Una guida all’ascolto (pp. 235-271) di sedici tracce selezionate dalla vasta discografia e raccolte all’interno del CD audio allegato al libro è curata da Diego Pani e Luigi Oliva: essa consiste in altrettante schede tecniche che comprendono da un lato l’analisi di alcuni elementi formali dei brani e dall’altro la collocazione di questi ultimi all’interno della produzione musicale dei loro interpreti, arricchendosi di volta in volta di stralci di interviste ai protagonisti che lasciano ampio spazio alla riflessione. Una discografia generale (pp. 286-301) contenente all’incirca duecento voci è stata invece raccolta da Mauro Aresu a partire dalla prima incisione del brano nel 1938.

Completano il volume le Brevi note teologiche (pp. 173-185) di Roberto Caria, che approfondiscono, appunto, questioni teologiche più generali ma anche legate al particolare carattere che la devozione mariana ha assunto in Sardegna, e i Percorsi storico-analitici (pp. 187-231) ancora di Lutzu che presentano un’analisi formale – melodica, armonica e testuale – delle diverse varianti della pregadoria composta nella forma metrica della zingaresca.

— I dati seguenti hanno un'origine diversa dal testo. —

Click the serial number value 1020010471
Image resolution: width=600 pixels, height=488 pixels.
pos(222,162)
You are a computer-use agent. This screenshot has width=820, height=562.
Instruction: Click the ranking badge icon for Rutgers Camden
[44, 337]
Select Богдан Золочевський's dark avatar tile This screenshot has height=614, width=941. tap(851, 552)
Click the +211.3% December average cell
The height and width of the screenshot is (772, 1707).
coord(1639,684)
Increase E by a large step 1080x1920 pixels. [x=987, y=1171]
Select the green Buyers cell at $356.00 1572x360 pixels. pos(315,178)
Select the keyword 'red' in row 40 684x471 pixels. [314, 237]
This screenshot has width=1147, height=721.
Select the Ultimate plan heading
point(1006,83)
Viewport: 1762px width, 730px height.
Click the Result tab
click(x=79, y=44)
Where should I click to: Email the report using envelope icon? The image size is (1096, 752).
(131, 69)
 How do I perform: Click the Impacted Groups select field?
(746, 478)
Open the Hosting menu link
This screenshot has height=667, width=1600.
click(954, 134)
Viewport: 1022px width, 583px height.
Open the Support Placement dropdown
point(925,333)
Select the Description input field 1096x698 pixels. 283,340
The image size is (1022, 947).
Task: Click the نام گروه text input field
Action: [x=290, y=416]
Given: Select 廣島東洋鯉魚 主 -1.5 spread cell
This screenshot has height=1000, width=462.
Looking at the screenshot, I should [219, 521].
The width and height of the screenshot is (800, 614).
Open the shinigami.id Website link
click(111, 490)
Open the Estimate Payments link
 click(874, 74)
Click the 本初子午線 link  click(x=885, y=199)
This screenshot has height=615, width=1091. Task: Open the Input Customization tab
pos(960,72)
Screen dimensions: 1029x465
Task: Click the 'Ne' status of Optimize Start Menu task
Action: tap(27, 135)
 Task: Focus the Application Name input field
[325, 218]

Il volume, per meticolosità di indagine storica ed etnografica e approfondita analisi formale delle numerose versioni registrate e incise cui si rimanda nel testo, si iscrive a pieno titolo in una produzione scientifica esemplare, in cui la coniugazione di diversi approcci musicologici può divenire la lente con cui osservare la produzione musicale umana, che sempre più necessita di uno sguardo investigativo multidisciplinare. Dall’altro lato, lo stile divulgativo della scrittura e i numerosi materiali audio-video presenti sul sito dell’editore del volume – ai quali è possibile accedere tramite scansione dei codici QR riportati nel testo – permettono di godere sia della lettura che dell’ascolto senza rinunciare a spessore di contenuti e profondità di riflessione.